▸ **WHAT YOU ARE ASKED TO DO**
Could you transcribe every entry below exactly, leaving out the pictures?

▸ **SOURCE MATERIAL**
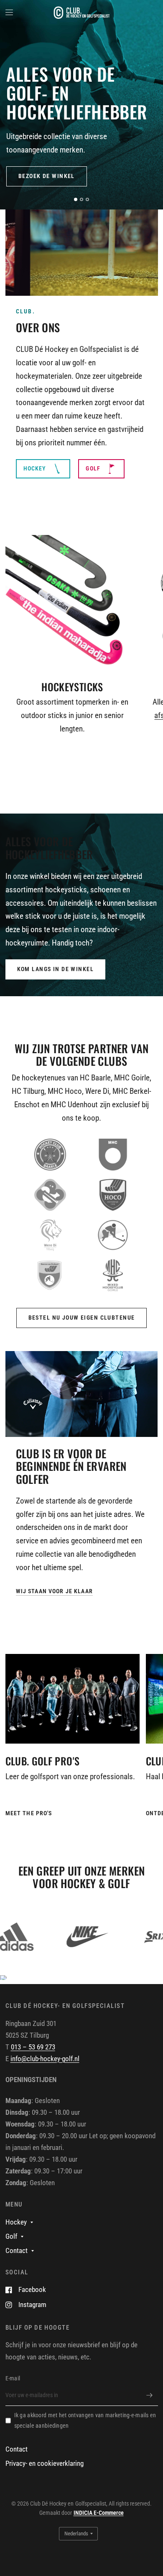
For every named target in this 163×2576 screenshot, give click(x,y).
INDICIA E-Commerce (99, 2512)
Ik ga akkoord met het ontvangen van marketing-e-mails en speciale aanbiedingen (85, 2420)
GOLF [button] (93, 468)
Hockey (16, 2222)
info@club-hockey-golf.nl (44, 2059)
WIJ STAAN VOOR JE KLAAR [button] (54, 1591)
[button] (46, 176)
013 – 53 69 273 (33, 2047)
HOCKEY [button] (34, 468)
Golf (11, 2236)
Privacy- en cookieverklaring (44, 2463)
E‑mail (12, 2378)
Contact (16, 2251)
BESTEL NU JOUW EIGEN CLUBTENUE (81, 1317)
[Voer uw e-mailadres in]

▸ **OUTPUT BELOW**
For every named target in this 163×2576 screenshot, give click(x,y).
INDICIA E-Commerce (99, 2512)
Ik ga akkoord met het ontvangen van marketing-e-mails en speciale aanbiedingen (85, 2420)
GOLF [button] (93, 468)
Hockey (16, 2222)
info@club-hockey-golf.nl (44, 2059)
WIJ STAAN VOOR JE KLAAR [button] (54, 1591)
[button] (46, 176)
013 – 53 69 273 (33, 2047)
HOCKEY [button] (34, 468)
Golf (11, 2236)
Privacy- en cookieverklaring (44, 2463)
E‑mail (12, 2378)
Contact (16, 2251)
BESTEL NU JOUW EIGEN CLUBTENUE (81, 1317)
[Voer uw e-mailadres in]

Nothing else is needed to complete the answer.